* _Data to use_:
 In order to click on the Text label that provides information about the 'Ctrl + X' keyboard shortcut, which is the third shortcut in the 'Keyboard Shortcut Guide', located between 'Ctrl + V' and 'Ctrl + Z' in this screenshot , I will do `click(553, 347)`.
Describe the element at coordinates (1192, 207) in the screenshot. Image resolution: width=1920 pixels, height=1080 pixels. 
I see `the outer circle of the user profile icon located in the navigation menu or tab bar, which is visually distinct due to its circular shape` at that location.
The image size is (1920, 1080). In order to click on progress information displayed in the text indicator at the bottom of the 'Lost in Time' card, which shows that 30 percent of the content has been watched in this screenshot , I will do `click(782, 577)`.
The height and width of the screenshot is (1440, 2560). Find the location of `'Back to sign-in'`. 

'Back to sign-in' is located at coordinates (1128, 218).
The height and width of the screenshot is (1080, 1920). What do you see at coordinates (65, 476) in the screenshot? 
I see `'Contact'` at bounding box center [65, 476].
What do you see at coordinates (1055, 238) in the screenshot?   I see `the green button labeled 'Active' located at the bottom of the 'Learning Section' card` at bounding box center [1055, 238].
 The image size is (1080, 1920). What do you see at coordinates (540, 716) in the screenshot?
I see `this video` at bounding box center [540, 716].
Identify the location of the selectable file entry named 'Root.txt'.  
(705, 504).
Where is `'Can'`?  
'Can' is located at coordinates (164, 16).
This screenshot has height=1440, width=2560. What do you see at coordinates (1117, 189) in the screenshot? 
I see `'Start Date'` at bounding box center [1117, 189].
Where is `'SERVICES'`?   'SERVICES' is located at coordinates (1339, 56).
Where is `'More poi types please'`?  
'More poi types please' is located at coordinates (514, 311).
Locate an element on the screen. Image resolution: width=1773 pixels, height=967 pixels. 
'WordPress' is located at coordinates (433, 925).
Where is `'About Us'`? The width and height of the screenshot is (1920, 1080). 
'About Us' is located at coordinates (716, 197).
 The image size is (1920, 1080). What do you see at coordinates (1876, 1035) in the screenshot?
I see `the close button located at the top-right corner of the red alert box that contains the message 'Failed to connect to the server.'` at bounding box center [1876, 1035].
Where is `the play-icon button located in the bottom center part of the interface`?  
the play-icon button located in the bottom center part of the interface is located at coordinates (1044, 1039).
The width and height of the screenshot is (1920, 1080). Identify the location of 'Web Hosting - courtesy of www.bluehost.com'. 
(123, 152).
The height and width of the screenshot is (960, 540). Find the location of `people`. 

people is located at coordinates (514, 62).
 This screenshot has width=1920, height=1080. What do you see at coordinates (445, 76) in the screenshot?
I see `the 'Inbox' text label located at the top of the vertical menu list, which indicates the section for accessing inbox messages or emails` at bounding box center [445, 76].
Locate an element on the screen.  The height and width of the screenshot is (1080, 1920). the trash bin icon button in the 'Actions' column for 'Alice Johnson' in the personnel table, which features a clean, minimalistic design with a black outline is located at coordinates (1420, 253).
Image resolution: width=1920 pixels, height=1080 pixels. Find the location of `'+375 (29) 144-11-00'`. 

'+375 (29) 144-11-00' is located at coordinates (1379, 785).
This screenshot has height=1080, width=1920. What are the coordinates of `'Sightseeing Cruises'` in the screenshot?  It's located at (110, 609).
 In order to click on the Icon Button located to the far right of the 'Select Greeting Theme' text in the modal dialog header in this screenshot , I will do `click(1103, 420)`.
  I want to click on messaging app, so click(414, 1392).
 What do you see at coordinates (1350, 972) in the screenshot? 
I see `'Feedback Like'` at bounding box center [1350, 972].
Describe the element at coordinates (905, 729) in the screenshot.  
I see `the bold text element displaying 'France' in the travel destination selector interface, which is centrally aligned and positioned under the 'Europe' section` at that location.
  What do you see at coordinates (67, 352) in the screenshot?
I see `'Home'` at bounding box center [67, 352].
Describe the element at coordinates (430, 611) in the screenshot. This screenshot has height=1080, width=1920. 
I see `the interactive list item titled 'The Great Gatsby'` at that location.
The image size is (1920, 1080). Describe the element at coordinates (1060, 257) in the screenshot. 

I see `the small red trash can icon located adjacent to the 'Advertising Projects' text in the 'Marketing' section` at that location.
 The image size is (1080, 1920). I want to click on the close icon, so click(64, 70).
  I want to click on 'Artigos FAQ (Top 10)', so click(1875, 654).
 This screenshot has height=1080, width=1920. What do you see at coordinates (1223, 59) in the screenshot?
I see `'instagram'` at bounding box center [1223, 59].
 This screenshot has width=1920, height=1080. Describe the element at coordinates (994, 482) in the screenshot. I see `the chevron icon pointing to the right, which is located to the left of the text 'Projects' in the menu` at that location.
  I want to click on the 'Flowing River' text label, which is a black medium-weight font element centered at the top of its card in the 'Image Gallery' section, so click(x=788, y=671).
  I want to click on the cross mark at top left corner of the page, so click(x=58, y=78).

* _The request_: Show each line of the data above that contains the word "Where".

* _Response_:
Where is `'Can'`?  
Where is `'SERVICES'`?   'SERVICES' is located at coordinates (1339, 56).
Where is `'More poi types please'`?  
Where is `'About Us'`? The width and height of the screenshot is (1920, 1080). 
Where is `the play-icon button located in the bottom center part of the interface`?  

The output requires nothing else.